また他にも、文政権時代に文大統領夫人の着るドレスに「大統領府特殊活動費が使われたのではないかという疑惑」があり、その捜査も突然「嫌疑なし」で不送致処分となっており、曹国氏らの恩赦以外にも、政権関係者の不自然な不起訴や保釈が続いているという状態です。
しかもこの状態で李大統領は「野党との和解」などを訴えている言行不一致が続いており、
自身の都合で言っている事を次々と変える、いわゆる「オルバルダ」を頻繁に行うタイプの人なのです。
関連記事
韓国次期大統領最有力者の問題点
https://oogchib.hateblo.jp/entry/2024/12/26/014031
そのため、韓国内でこのような態度である以上、今後韓国を取り巻く状況が変わったり、あるいは韓国人の多数派が「経済が上向いた」或いは「日本が要求をのんだ」と感じれば、一気に状況が変わることもあり得るという事です。
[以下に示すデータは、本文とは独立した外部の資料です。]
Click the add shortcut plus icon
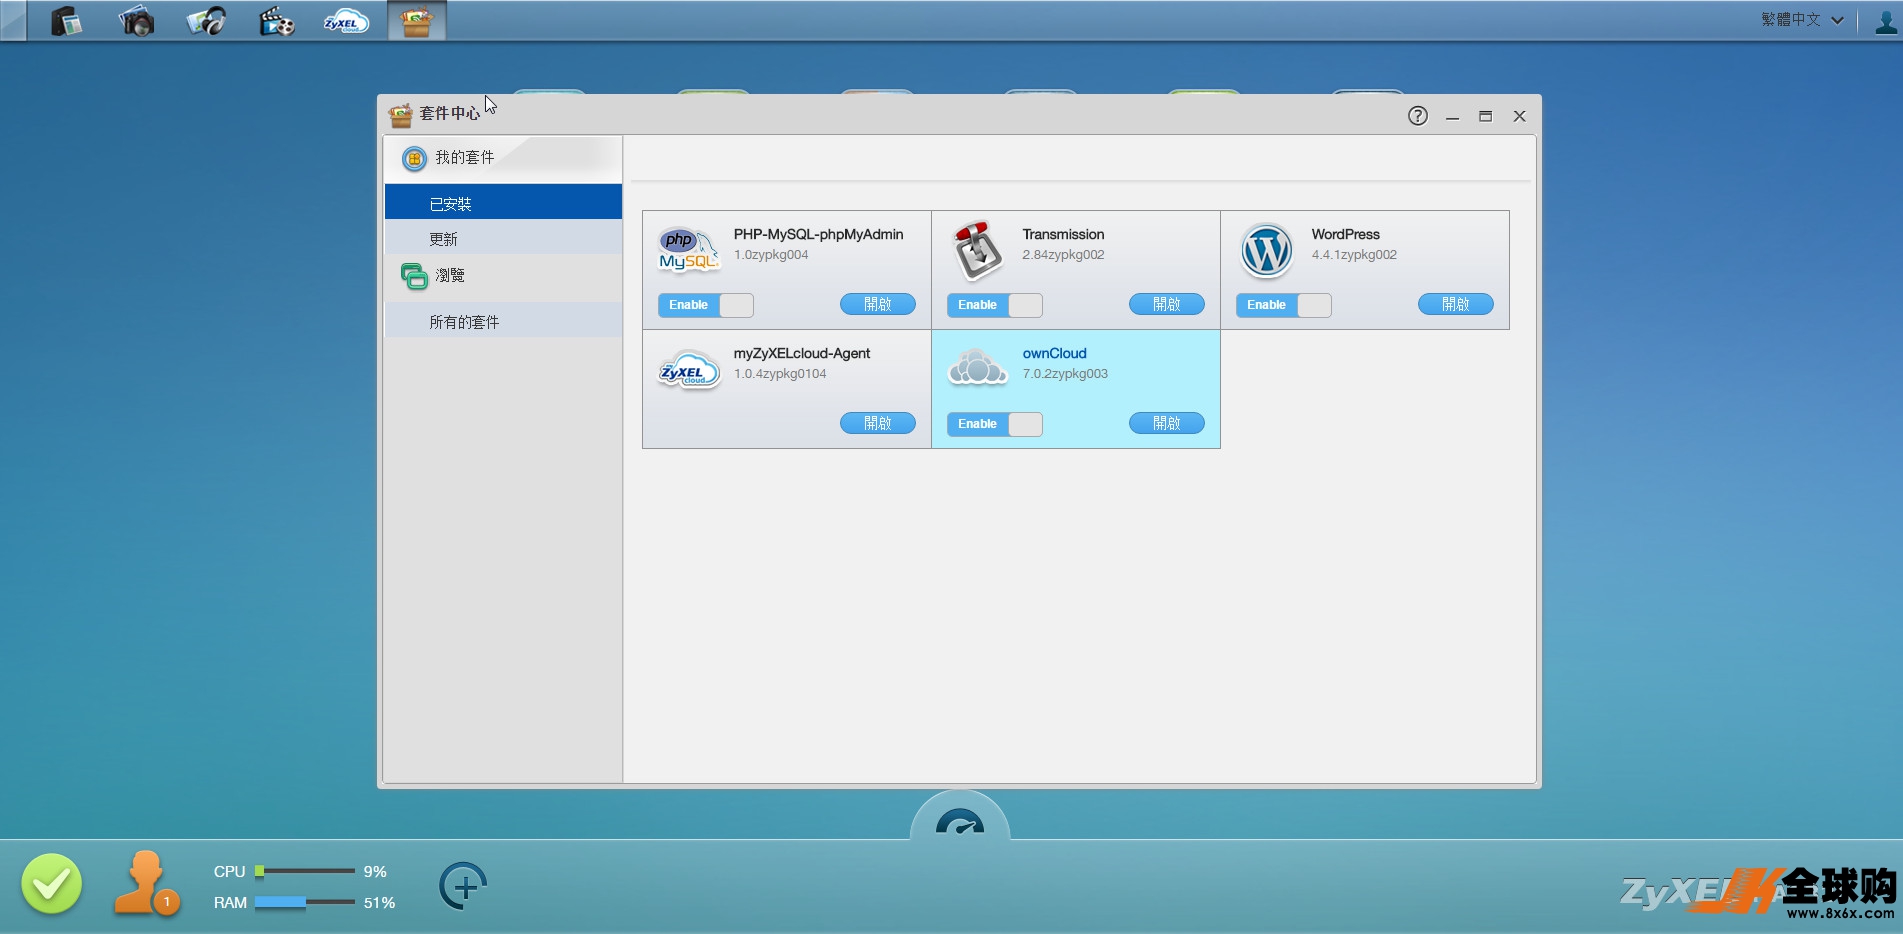The image size is (1903, 934). coord(463,886)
ただし、トランプ大統領はそもそも日韓の歴史問題に興味が無く、重要なのは「対中包囲」における日韓の足並みがそろうかどうかであるので、このあたりが防波堤になる可能性はありますが、不確定要素が大きすぎるので、これに頼るわけにもいきません。
結局のところは、韓国が現在融和的だからと、安易に要求をのまないようにし、韓国側の暴走を誘発しないよう適度に付かず離れずの態度に徹する必要があります。